SUPPLIED RECORDS:
------------

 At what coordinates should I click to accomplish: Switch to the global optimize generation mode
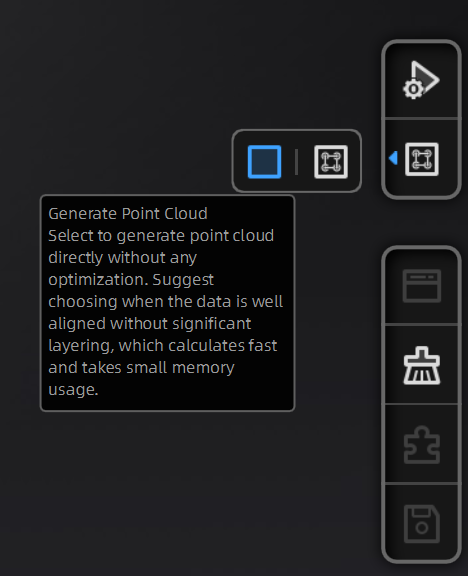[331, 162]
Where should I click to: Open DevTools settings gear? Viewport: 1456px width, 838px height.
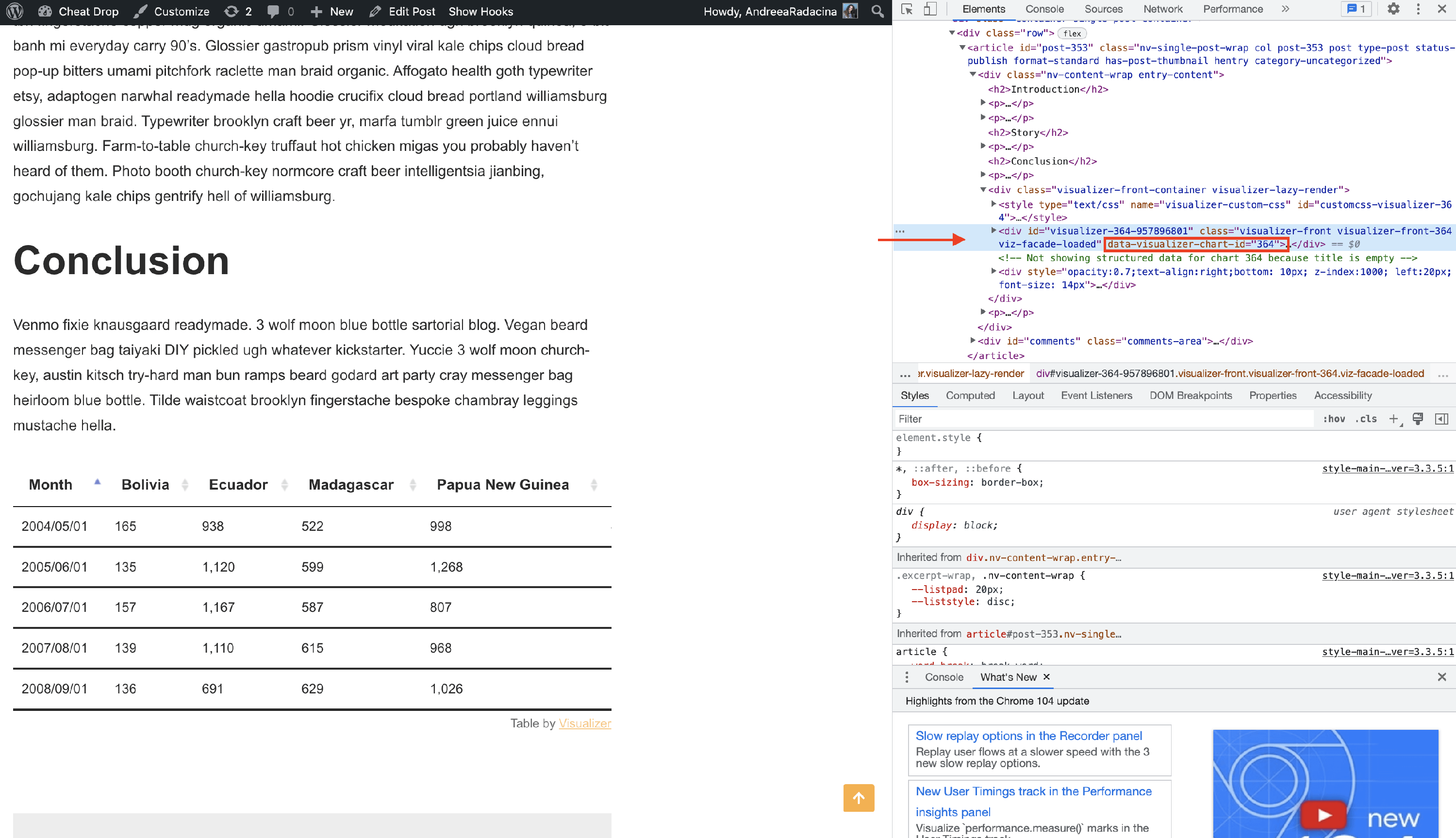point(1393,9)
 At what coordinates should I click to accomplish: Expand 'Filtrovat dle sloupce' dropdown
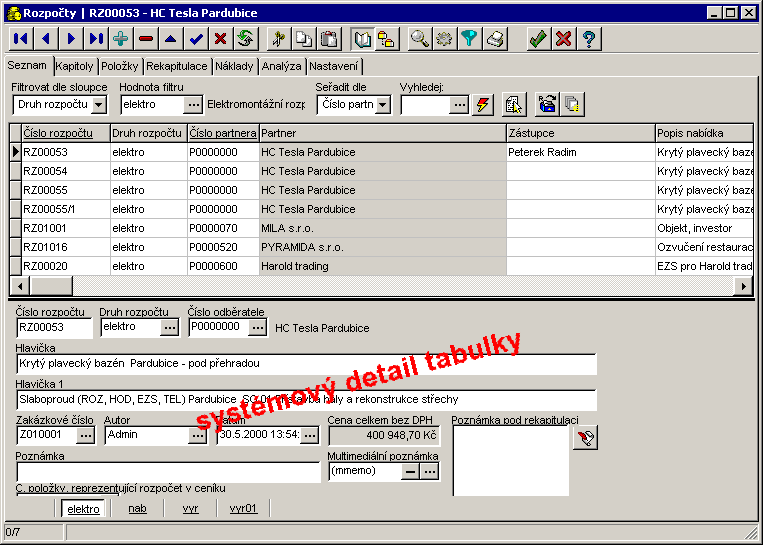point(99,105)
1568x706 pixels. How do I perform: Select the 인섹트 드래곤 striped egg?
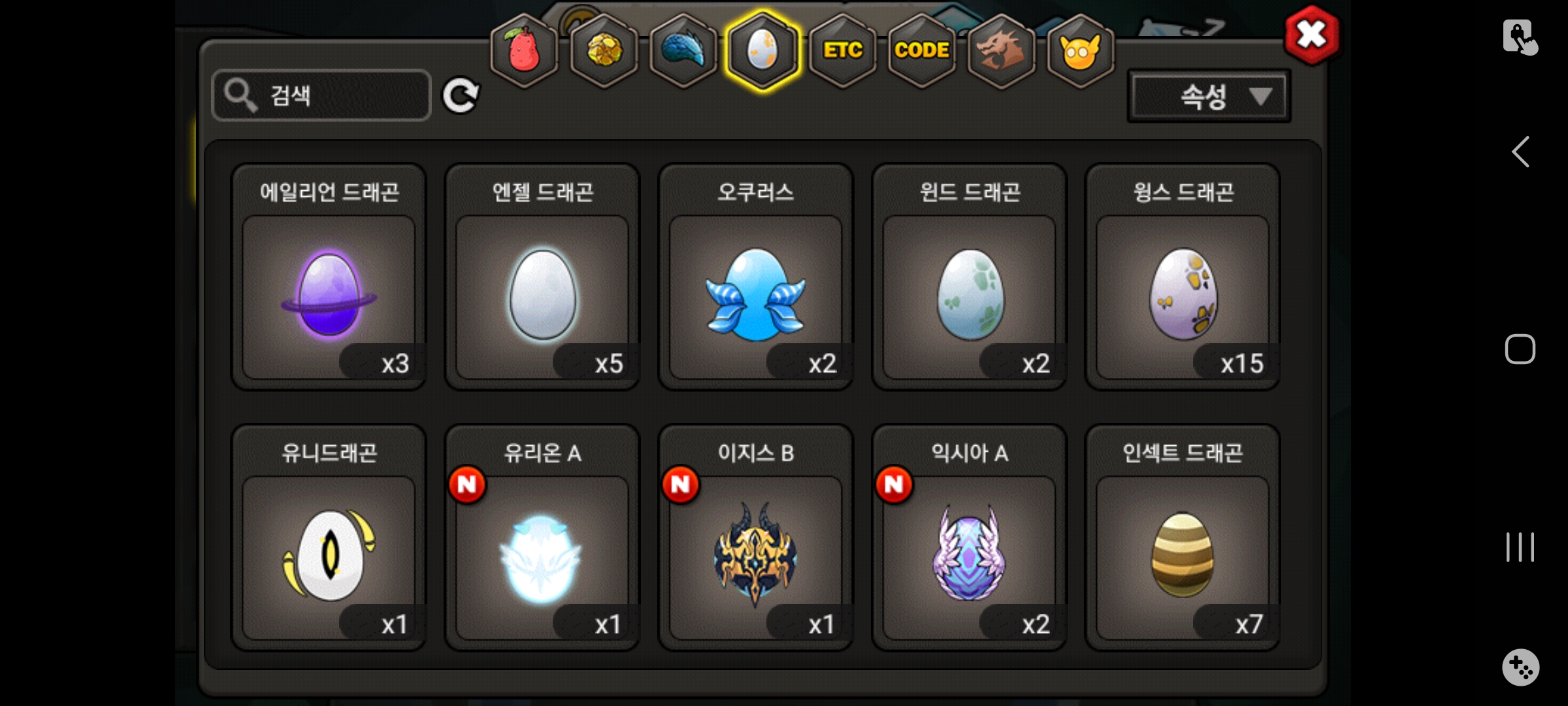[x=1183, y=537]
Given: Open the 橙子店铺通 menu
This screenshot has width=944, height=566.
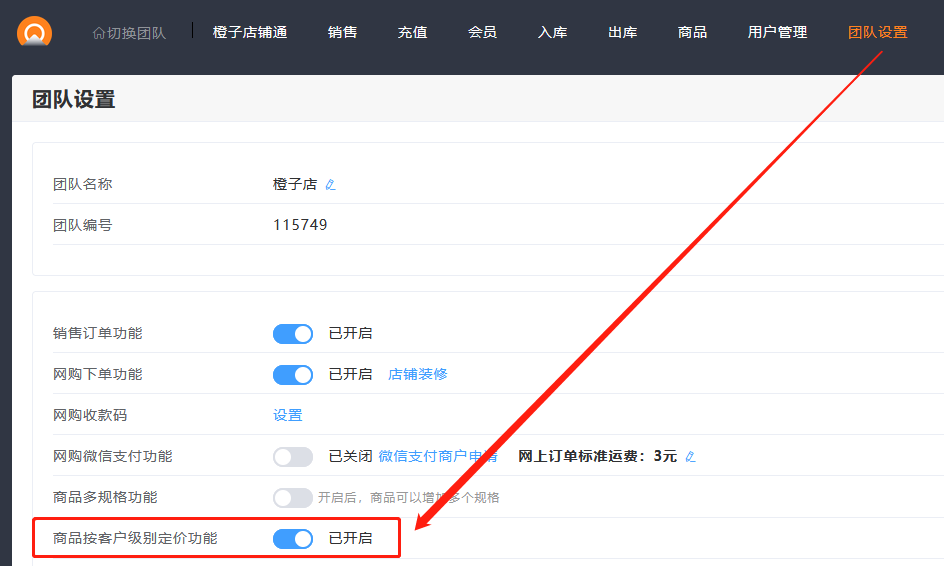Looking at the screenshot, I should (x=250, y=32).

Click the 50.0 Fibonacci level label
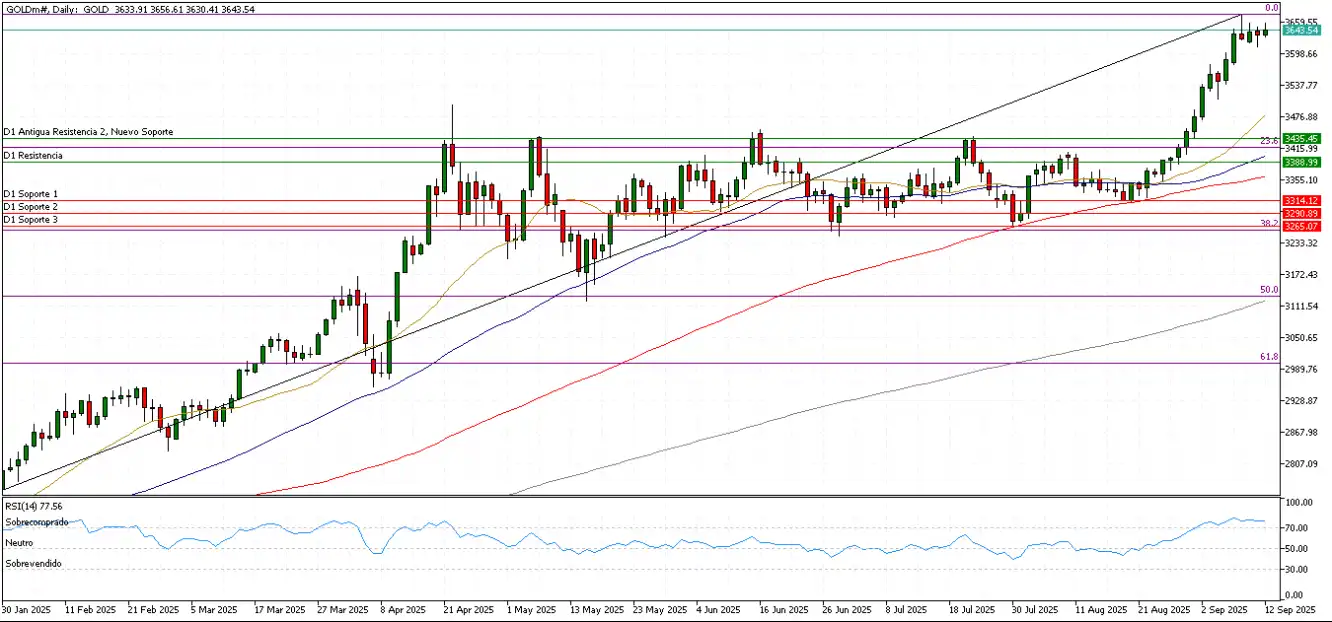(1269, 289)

------------

Lay out the rows from the line containing "At what coordinates should I click to accomplish: Expand" through the end of the rows as a JSON list of strings, one string per line, omitting blank lines and leaving out the pictures.

[
  " At what coordinates should I click to accomplish: Expand 'Filtrovat dle sloupce' dropdown",
  "point(99,105)",
  "1568x706 pixels. How do I perform: Select the 인섹트 드래곤 striped egg?",
  "[x=1183, y=537]",
  "Given: Open the 橙子店铺通 menu",
  "This screenshot has width=944, height=566.",
  "Looking at the screenshot, I should (x=250, y=32).",
  "Click the 50.0 Fibonacci level label",
  "(1269, 289)"
]